• INSTRUCTION A: In the thread on preempt_count corruption, rewrite the paragraph beginning "So I guess we should remove this" as a short list that keeps its main facts.
• INSTRUCTION B: Quote the passage of the preempt_count thread from "[PATCH][RFC] preempt_count corruption" up to and including "us on boot.".

• SELECTED EXTRACT:
____
[PATCH][RFC] preempt_count corruption across H_CEDE call with CONFIG_PREEMPT on pseries

Fri Sep 3 09:04:53 EST 2010

In message <1283400367.2356.69.camel at gandalf.stny.rr.com> you wrote:
> On Thu, 2010-09-02 at 11:02 +1000, Michael Neuling wrote:
> 
> > We need to call smp_startup_cpu on boot when we the cpus are still in
> > FW.  smp_startup_cpu does this for us on boot.
> > 
> > I'm wondering if we just need to move the test down a bit to make sure
> > the preempt_count is set.  I've not been following this thread, but
> > maybe this might work?
> 
> Egad no! Setting the preempt_count to zero _is_ the bug. I think Darren
> even said that adding the exit prevented the bug (although now he's
> hitting a hard lockup someplace else). The original code he was using
> did not have the condition to return for kexec. It was just a
> coincidence that this code helped in bringing a CPU back online.
> 
> > 
> > Untested patch below...
> > 
> > Mikey
> > 
> > diff --git a/arch/powerpc/platforms/pseries/smp.c b/arch/powerpc/platforms/
pseries/smp.c
> > index 0317cce..3afaba4 100644
> > --- a/arch/powerpc/platforms/pseries/smp.c
> > +++ b/arch/powerpc/platforms/pseries/smp.c
> > @@ -104,18 +104,18 @@ static inline int __devinit smp_startup_cpu(unsigned 
int lcpu)
> >  
> >  	pcpu = get_hard_smp_processor_id(lcpu);
> >  
> > -	/* Check to see if the CPU out of FW already for kexec */
> > -	if (smp_query_cpu_stopped(pcpu) == QCSS_NOT_STOPPED){
> > -		cpumask_set_cpu(lcpu, of_spin_mask);
> > -		return 1;
> > -	}
> > -
> >  	/* Fixup atomic count: it exited inside IRQ handler. */
> >  	task_thread_info(paca[lcpu].__current)->preempt_count	= 0;
> 
> We DON'T want to do the above. It's nasty! This is one CPU's task
> touching an intimate part of another CPU's task. It's equivalent of me
> putting my hand down you wife's blouse. It's offensive, and rude.
> 
> OK, if the CPU was never online, then you can do what you want. But what
> we see is that this fails on CPU hotplug.  You stop a CPU, and it goes
> into this cede_processor() call. When you wake it up, suddenly the task
> on that woken CPU has its preempt count fscked up.  This was really
> really hard to debug. We thought it was stack corruption or something.
> But it ended up being that this code has one CPU touching the breasts of
> another CPU. This code is a pervert!
> 
> What the trace clearly showed, was that we take down a CPU, and in doing
> so, the code on that CPU set the preempt count to 1, and it expected to
> have it as 1 when it returned. But the code that kicked started this CPU
> back to life (bring the CPU back online), set the preempt count on the
> task of that CPU to 0, and screwed everything up.

/me goes to checks where this came from...

It's been in the kernel since hotplug CPU support was added to ppc64
back in 2004, so I guess we are all at fault for letting this pervert
get away with this stuff for so long in plain sight. :-)

So I guess we should remove this but we need to audit all the different
paths that go through here to make sure they are OK with preempt.
Normal boot, kexec boot, hotplug with FW stop and hotplug with
extended_cede all hit this.

Mikey
____
• INFORMATION SHOWN:
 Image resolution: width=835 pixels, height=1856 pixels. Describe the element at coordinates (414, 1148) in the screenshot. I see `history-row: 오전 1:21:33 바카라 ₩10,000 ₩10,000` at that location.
____
• ANSWER AREA A:
- The code that resets the preempt count should probably be removed.
- Before removing it, every path that goes through this code must be audited to confirm it works with preempt.
- The paths that hit this code are normal boot, kexec boot, hotplug with FW stop, and hotplug with extended_cede.

• ANSWER AREA B:
[PATCH][RFC] preempt_count corruption across H_CEDE call with CONFIG_PREEMPT on pseries

Fri Sep 3 09:04:53 EST 2010

In message <1283400367.2356.69.camel at gandalf.stny.rr.com> you wrote:
> On Thu, 2010-09-02 at 11:02 +1000, Michael Neuling wrote:
> 
> > We need to call smp_startup_cpu on boot when we the cpus are still in
> > FW.  smp_startup_cpu does this for us on boot.